El Puente de Zapopan: Un secreto de piedra bajo la ciudad moderna
En el corazón de la zona metropolitana de Guadalajara, específicamente en la avenida Américas y Montevideo de la Colonia Colomos Providencia en Zapopan, se esconde un tesoro histórico casi invisible para el ojo contemporáneo. Se trata del Puente de Zapopan, una estructura del siglo XIX que sobrevive en secreto, devorada por el asfalto y el tráfico diario. Este arco de piedra, cuyo arquitecto permanece en el anonimato, es quizá el último remanente de los puentes que alguna vez definieron el paisaje de la Guadalajara antigua.
Una construcción centenaria olvidada
De acuerdo con investigaciones de la Universidad de Guadalajara, este puente fue erigido a principios del siglo XIX, alrededor del año 1800, utilizando materiales tradicionales como piedra, cal y arena. En su época, servía como un camino crucial hacia Colomos, cuando Zapopan era un pueblo distante y la conexión con Guadalajara dependía de tranvías arrastrados por mulas. El puente permitía cruzar los entonces abundantes cuerpos de agua de la región, como el arroyo Barranca Ancha (hoy avenida Montevideo) y el río Atemajac (hoy avenida Patria).
El prebístero Manuel Portillo, en su libro "Apuntes histórico-geográficos del Departamento de Zapopan", describió la zona como un lugar de manantiales y chorros de agua, donde se formaban baños rústicos muy concurridos por los habitantes.
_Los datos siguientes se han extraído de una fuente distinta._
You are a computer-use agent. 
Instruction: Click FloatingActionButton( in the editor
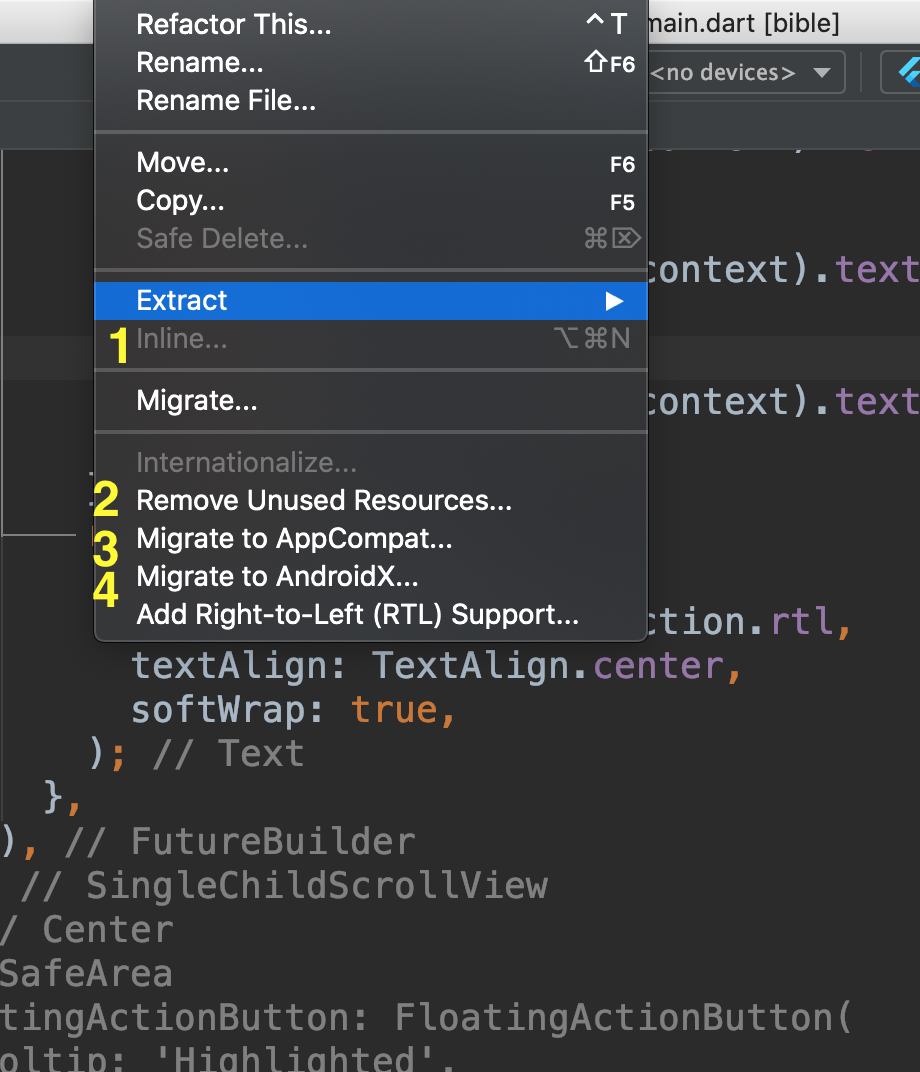coord(622,1017)
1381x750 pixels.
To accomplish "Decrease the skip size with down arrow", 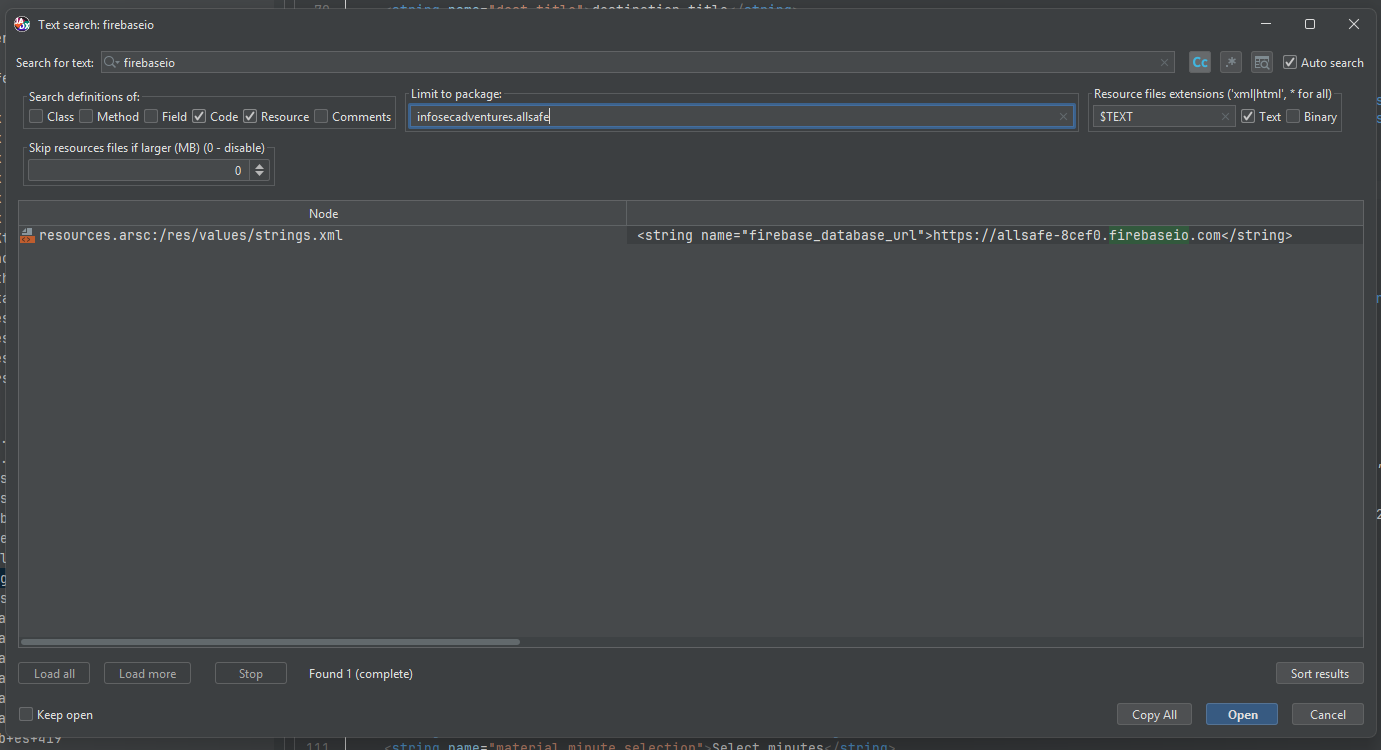I will tap(260, 175).
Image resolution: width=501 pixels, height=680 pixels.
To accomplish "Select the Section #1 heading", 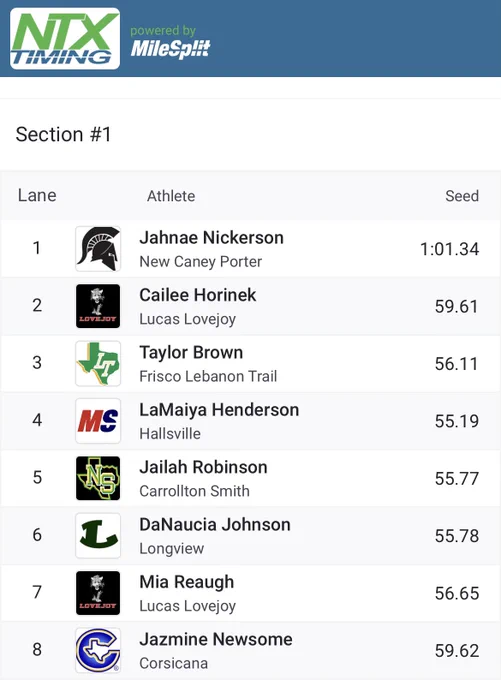I will tap(63, 134).
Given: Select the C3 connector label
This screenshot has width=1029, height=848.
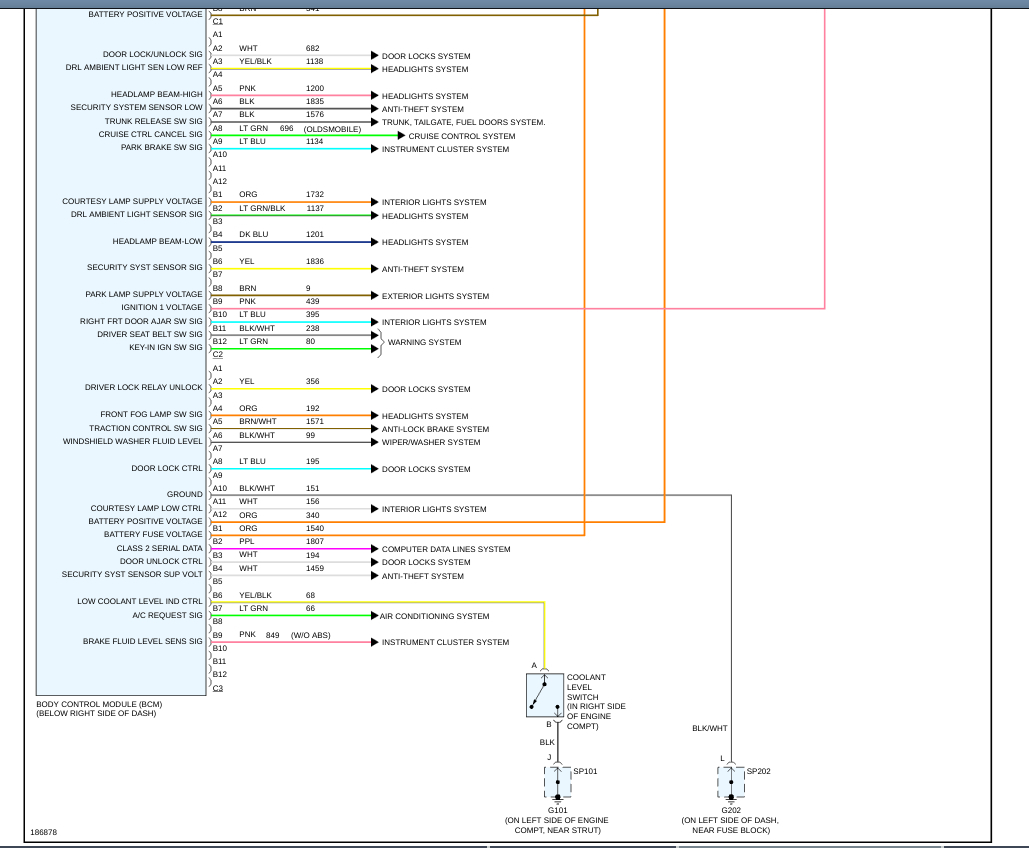Looking at the screenshot, I should 218,689.
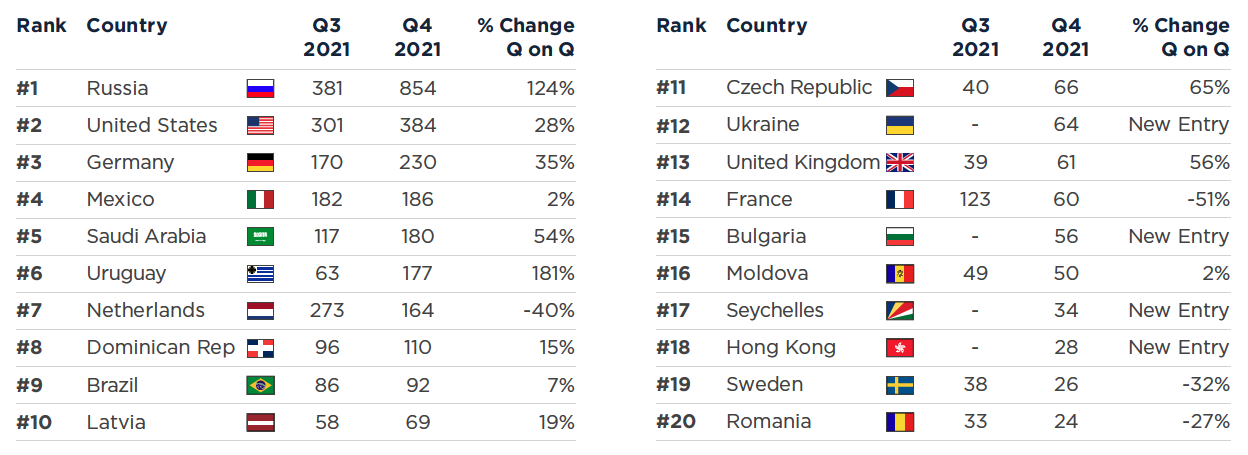Select the Brazil flag icon
This screenshot has height=455, width=1248.
click(x=260, y=385)
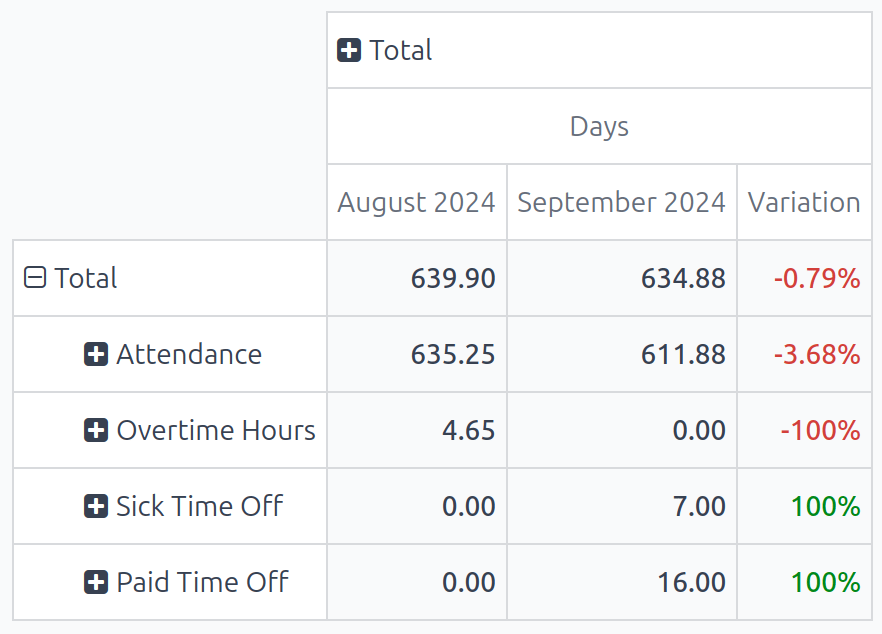This screenshot has height=634, width=882.
Task: Select the green 100% Sick Time Off variation
Action: pyautogui.click(x=826, y=505)
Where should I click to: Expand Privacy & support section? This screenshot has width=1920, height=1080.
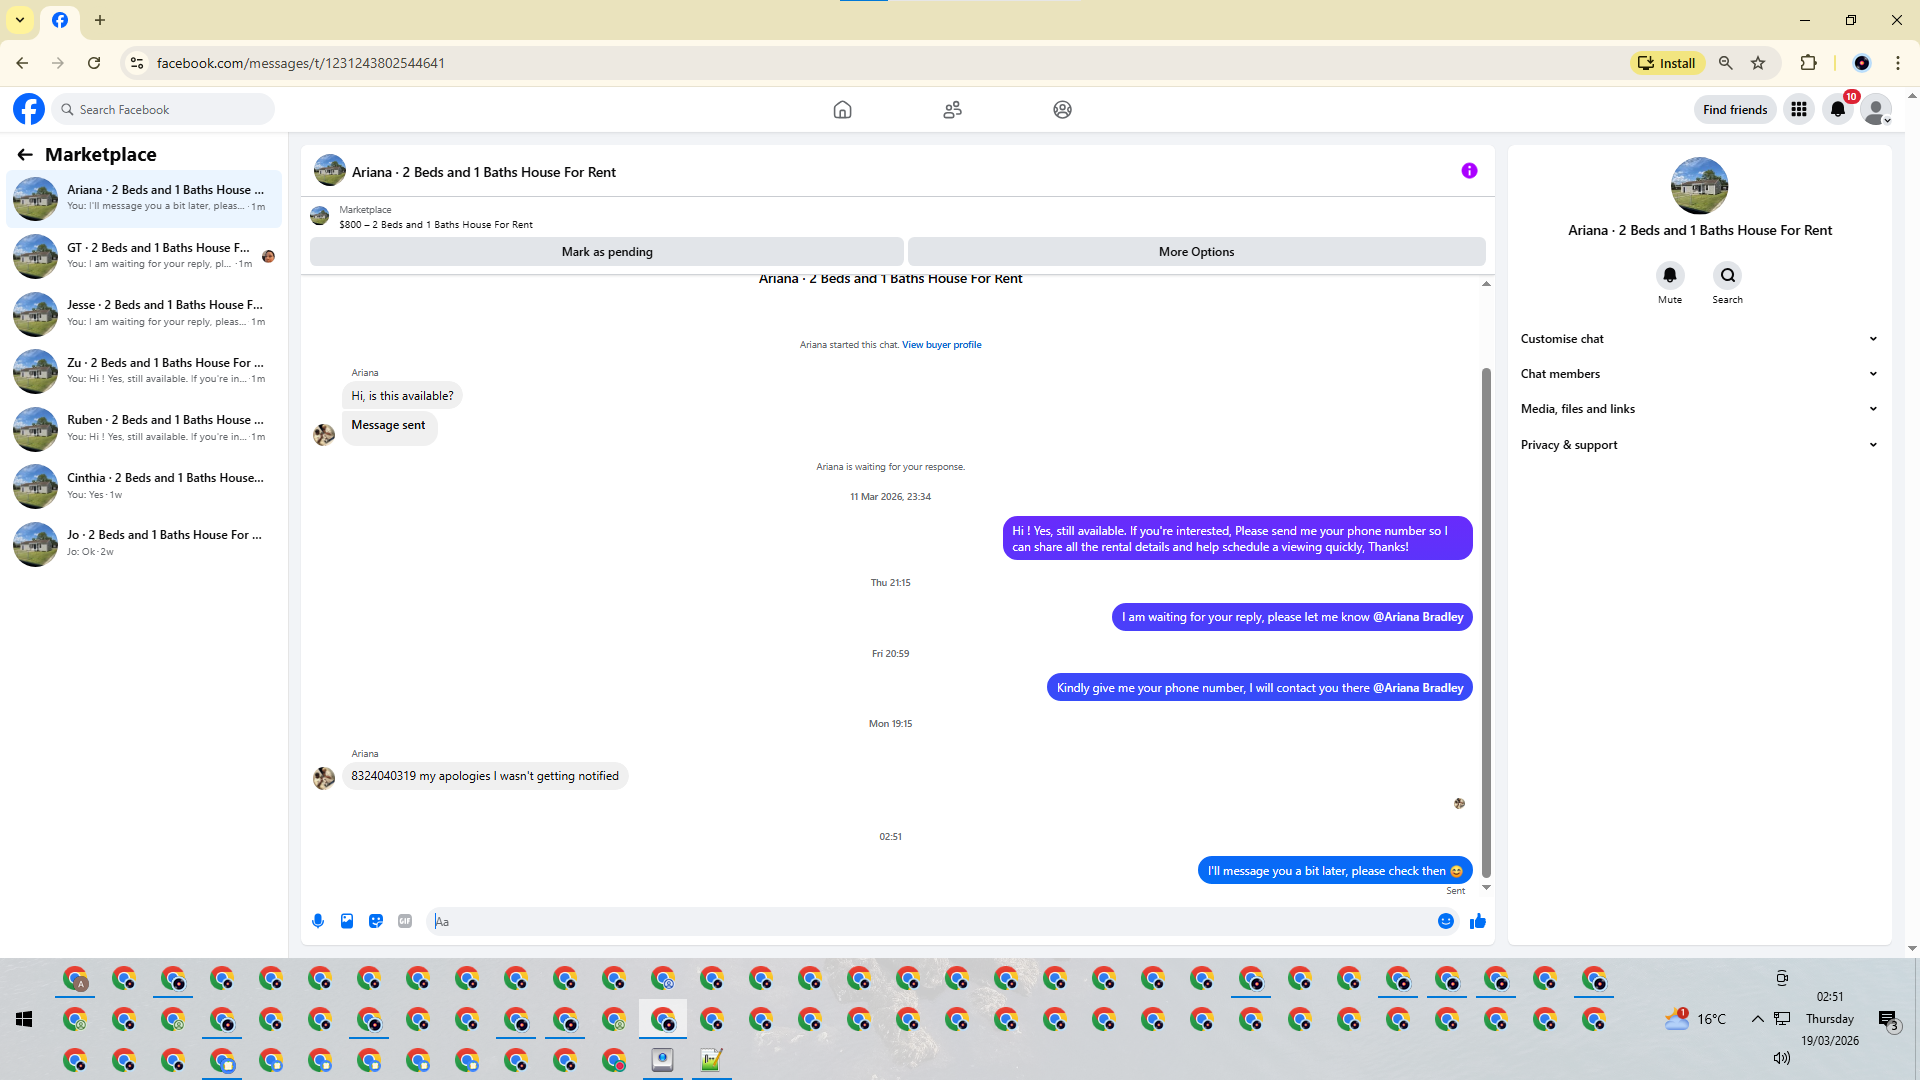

Sin embargo, hoy, esos recursos hídricos han desaparecido o están entubados, víctimas de la urbanización desmedida.
Un testigo silencioso del pasado
El antiguo camino que atravesaba barrancos, lomas y paredones, configurando una dinámica económica, social y cultural entre Guadalajara y Zapopan, hoy solo se percibe en calles irregulares y avenidas onduladas. El Puente de Zapopan facilitó ese trayecto, pero en la actualidad, se encuentra descuidado, cubierto de grafiti y en el olvido. A pesar de ello, sus cimientos resistentes y su arco de piedra permanecen en pie, como un mudo testigo de una era en la que la ciudad tenía ríos, manantiales y un acceso más directo a la naturaleza.
Expertos como Jorge Alberto Navarro Serrano y Dulce Esmeralda García Ruíz, de la Universidad Autónoma de Guadalajara, advierten sobre los contratiempos que enfrenta la zona de Colomos, incluyendo la pérdida de terreno debido a la presión inmobiliaria. Destacan la necesidad de proteger este espacio no solo por su valor histórico, sino también por su riqueza hídrica, flora y fauna.
La desaparición de otros puentes emblemáticos
El Puente de Zapopan no es el único que ha sucumbido al crecimiento urbano. Otros puentes históricos de Guadalajara, como el Puente de las Damas en Mexicaltzingo o los que cruzaban el río San Juan de Dios, hoy oculto bajo la Calzada Independencia, han desaparecido. Incluso el Puente de Arcediano en la Barranca de Huentitán, uno de los primeros puentes colgantes de América, fue demolido en este siglo por el Gobierno de Jalisco para un proyecto de presa que nunca se concretó, dejando solo una réplica en su lugar.
Así, el pequeño puente de piedra en Zapopan se erige como el último vestigio tangible de una red de conexiones que alguna vez definió la región. Invisible para la mayoría, cubierto por el concreto y la indiferencia, representa un pedazo del ayer en un presente acelerado, recordándonos lo que Guadalajara fue antes de la expansión urbana.